* Exercise directions: Transcribe the lines below word for word, leaving out the pictures.

* Entries:
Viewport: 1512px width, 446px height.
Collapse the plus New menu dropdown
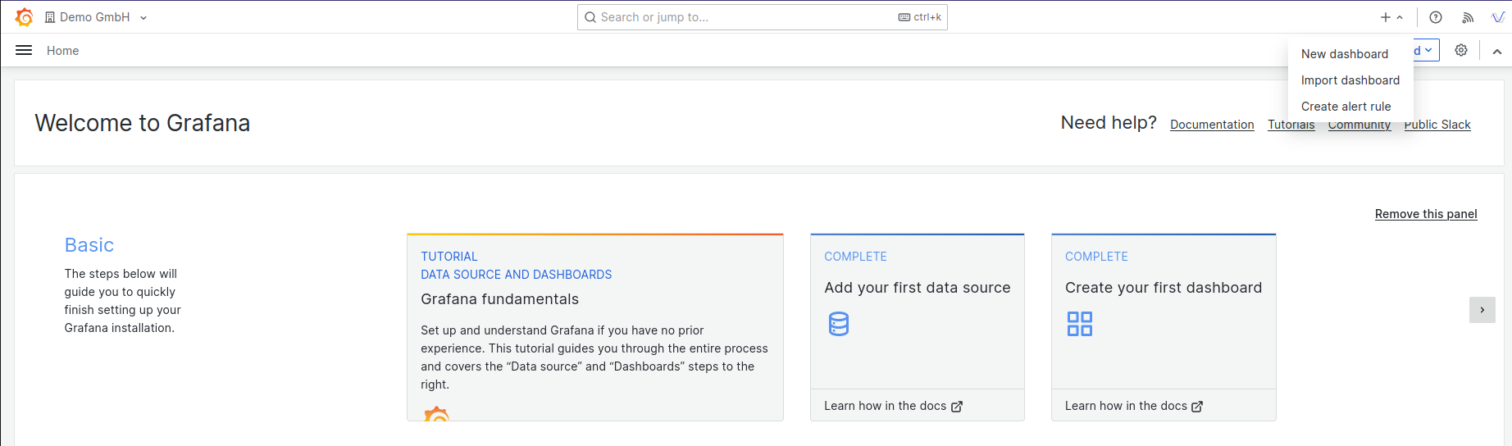[x=1391, y=17]
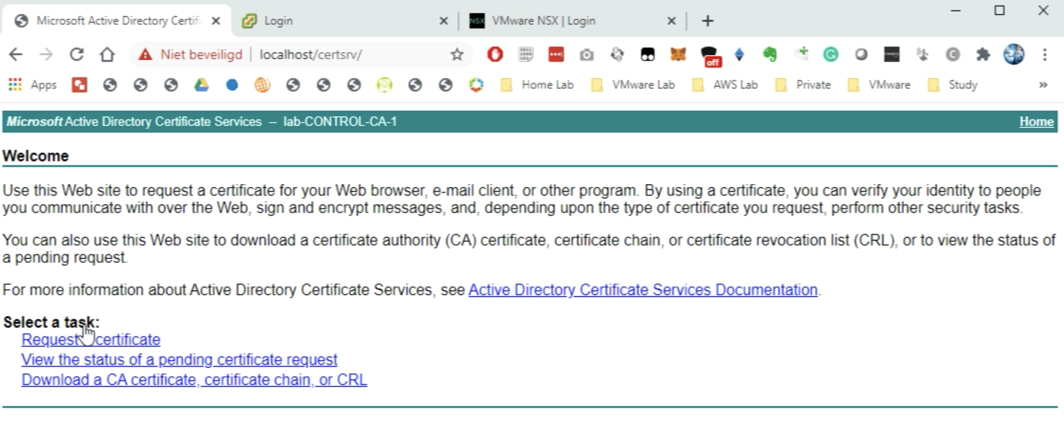Viewport: 1064px width, 422px height.
Task: Open the Google Drive bookmark
Action: 201,85
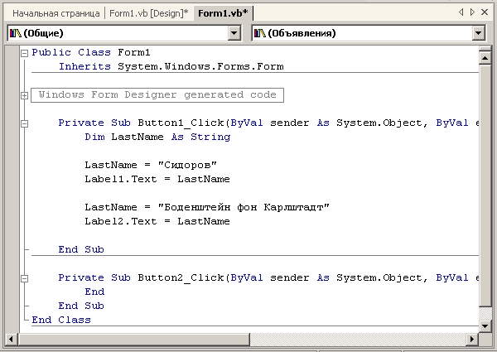Switch to the Form1.vb [Design]* tab

pos(148,13)

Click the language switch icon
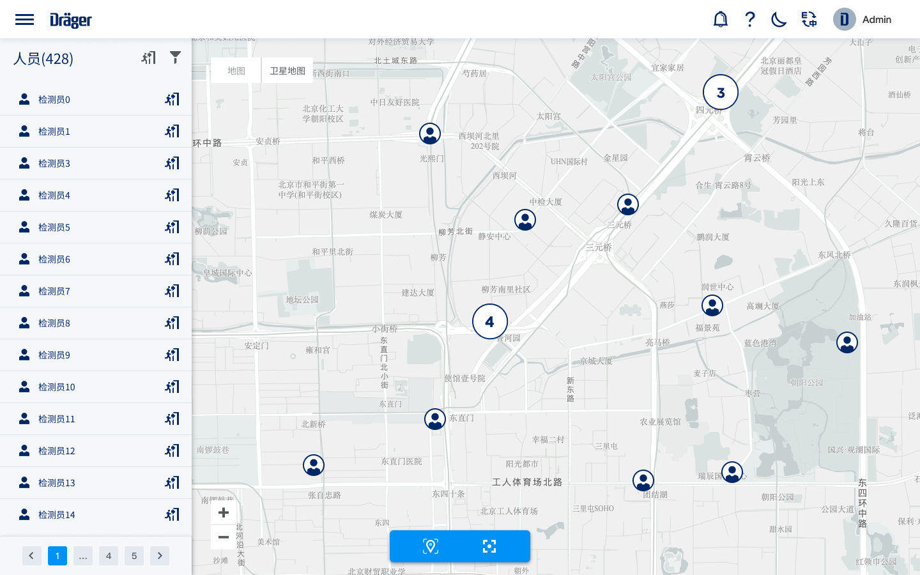point(809,19)
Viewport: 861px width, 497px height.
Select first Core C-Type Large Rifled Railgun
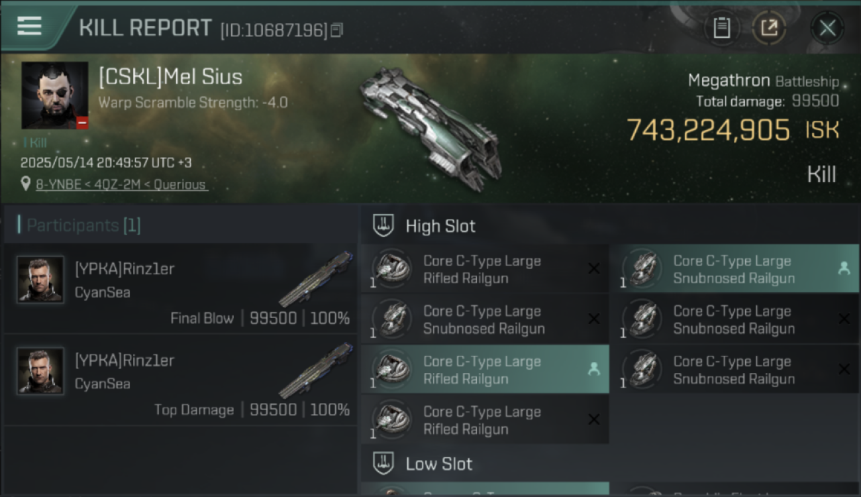coord(485,270)
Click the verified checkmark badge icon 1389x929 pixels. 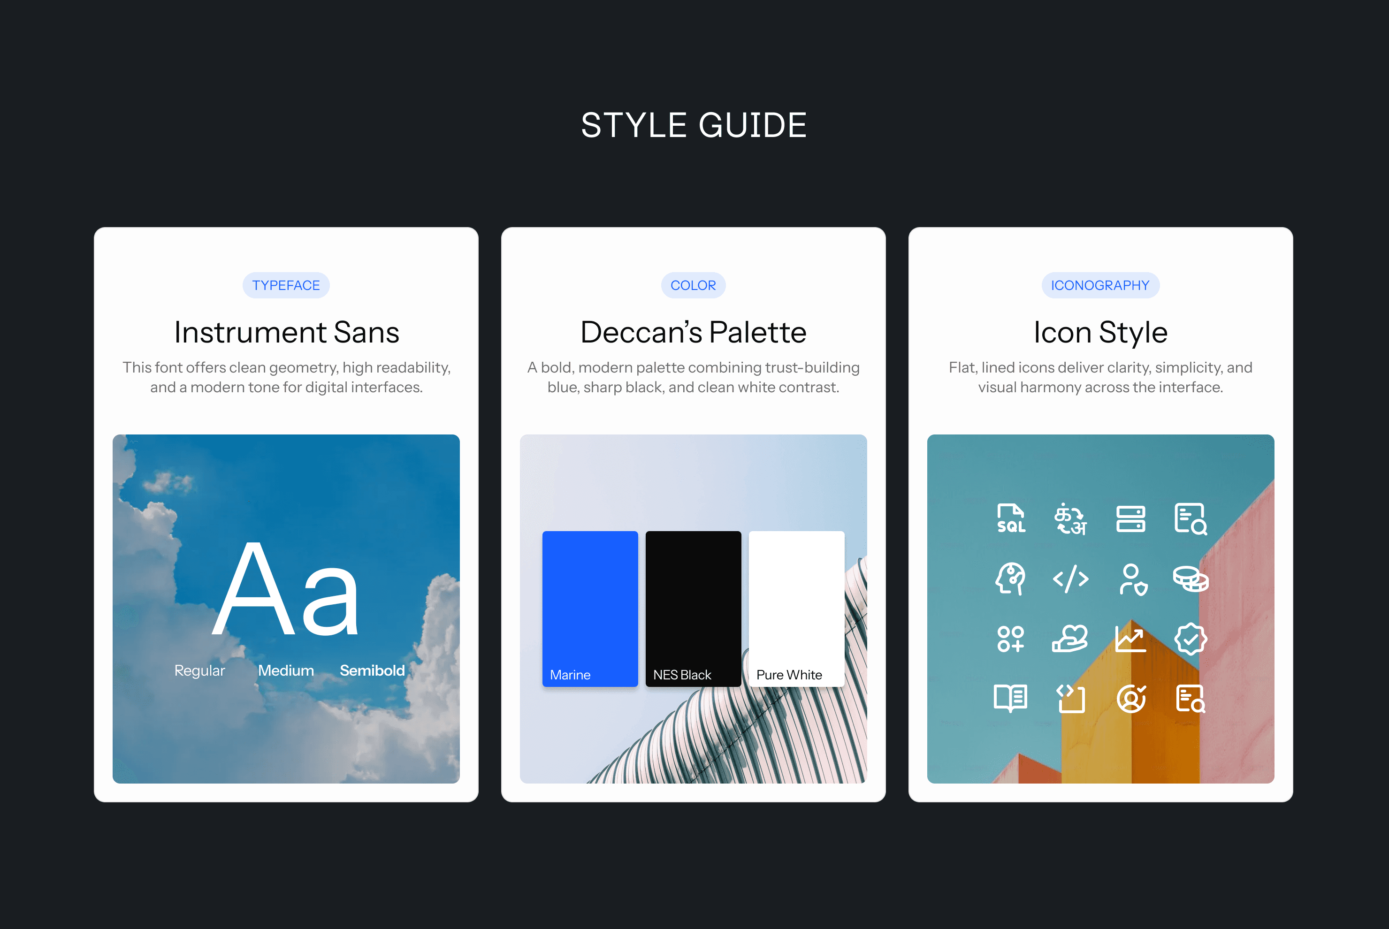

* Reply to the task:
Viewport: 1512px width, 446px height.
Collapse the plus New menu dropdown
[x=1391, y=17]
Viewport: 1064px width, 422px height.
Task: Open the Google Drive bookmark
Action: 201,85
Switch to the Form1.vb [Design]* tab

pos(148,13)

Click the language switch icon
point(809,19)
Viewport: 861px width, 497px height.
Select first Core C-Type Large Rifled Railgun
coord(485,270)
Click the verified checkmark badge icon 1389x929 pixels. 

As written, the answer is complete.